**** Ausgangstext

Also funktioniert es nicht? Schade ich habe BF3 schon aber wollte es noch für mein Bruder runterladen.


----------



## S_Fischer (30. Oktober 2013)

So da ich einen Komentar auf einer anderen Seite gelesen habe, wo auch einer gestern angerufen hat und schrieb, dass der Key heute nochmal zur Verfügung stehen soll, hab ich jetzt da mal angerufen. Jetzt die Aussage das es diese Aktion doch gab, aber sie vorbei ist. Er meinte auch, dass er mehrere Kollegen gefragt hat.
Immer das gleiche mir solchen Hotlines / Servicecentern, der eine sagt das der andere das. 
Auf jeden Fall Origin ist bei mir auch schon runter  und naja ich kanns ja den Tag über mal probieren den Code über die Website einzulösen, wenn nicht ists mir jetzt auch egal  .


----------



## fire2002de (31. Oktober 2013)

schau mal auf der mydealz Seite, die haben so viele Accounts erstellt und handeln die nun.... schade um solche Aktionen. für die die bf3&origin sich antun wollen


----------



## Shona (2. November 2013)

fire2002de schrieb:


> schau mal auf der mydealz Seite, die haben so viele Accounts erstellt und handeln die nun.... schade um solche Aktionen. für die die bf3&origin sich antun wollen


Tja das wurde GeMydealzt  deshalb ging es auch nach kurzer zeit nicht mehr, aber es war definitiv keine Ente wie im ersten Post hinzugefügt wurde.


----------

********

__Aufgaben__.
A: Schreiben Sie aus dem Forumsauszug den Abschnitt ab, der mit „## S_Fischer (30.“ beginnt und bis einschließlich „der andere das.“ reicht.
B: Nennen Sie die Benutzernamen aller Verfasser, deren Beiträge im Forumsauszug mit einem Datum überschrieben sind.

**** Bereitgestellte Datensätze

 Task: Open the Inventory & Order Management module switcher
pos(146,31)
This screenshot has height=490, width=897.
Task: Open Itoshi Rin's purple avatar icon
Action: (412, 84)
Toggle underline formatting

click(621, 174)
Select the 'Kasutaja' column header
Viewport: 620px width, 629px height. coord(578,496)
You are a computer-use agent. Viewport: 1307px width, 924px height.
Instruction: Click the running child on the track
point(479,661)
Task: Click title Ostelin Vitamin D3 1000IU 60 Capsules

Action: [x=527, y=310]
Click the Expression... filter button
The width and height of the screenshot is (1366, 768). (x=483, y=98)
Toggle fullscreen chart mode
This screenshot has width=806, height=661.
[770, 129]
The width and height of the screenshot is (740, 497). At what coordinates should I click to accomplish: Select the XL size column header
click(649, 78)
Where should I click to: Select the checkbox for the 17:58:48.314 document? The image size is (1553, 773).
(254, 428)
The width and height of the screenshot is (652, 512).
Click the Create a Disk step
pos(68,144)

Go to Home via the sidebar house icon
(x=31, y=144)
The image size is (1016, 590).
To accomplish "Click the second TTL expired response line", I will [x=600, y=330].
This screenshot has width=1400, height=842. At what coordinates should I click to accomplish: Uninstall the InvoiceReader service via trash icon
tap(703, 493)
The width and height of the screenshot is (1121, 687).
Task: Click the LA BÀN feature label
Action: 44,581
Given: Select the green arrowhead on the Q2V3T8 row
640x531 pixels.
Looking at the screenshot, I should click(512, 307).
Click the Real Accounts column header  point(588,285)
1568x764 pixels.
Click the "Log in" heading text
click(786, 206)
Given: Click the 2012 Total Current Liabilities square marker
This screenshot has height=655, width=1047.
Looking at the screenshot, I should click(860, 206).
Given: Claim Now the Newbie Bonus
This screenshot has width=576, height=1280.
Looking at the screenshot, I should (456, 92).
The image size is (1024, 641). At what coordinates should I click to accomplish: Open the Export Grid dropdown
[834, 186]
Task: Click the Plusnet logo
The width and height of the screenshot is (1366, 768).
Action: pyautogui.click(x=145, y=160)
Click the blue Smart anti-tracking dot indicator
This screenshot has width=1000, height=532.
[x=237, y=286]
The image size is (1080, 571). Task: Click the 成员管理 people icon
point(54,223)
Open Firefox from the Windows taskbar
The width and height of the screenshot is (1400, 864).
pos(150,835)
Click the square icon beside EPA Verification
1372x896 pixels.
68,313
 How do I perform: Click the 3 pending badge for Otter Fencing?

********

__Lösungen__.
A:
## S_Fischer (30. Oktober 2013)

So da ich einen Komentar auf einer anderen Seite gelesen habe, wo auch einer gestern angerufen hat und schrieb, dass der Key heute nochmal zur Verfügung stehen soll, hab ich jetzt da mal angerufen. Jetzt die Aussage das es diese Aktion doch gab, aber sie vorbei ist. Er meinte auch, dass er mehrere Kollegen gefragt hat.
Immer das gleiche mir solchen Hotlines / Servicecentern, der eine sagt das der andere das.

B: S_Fischer, fire2002de, Shona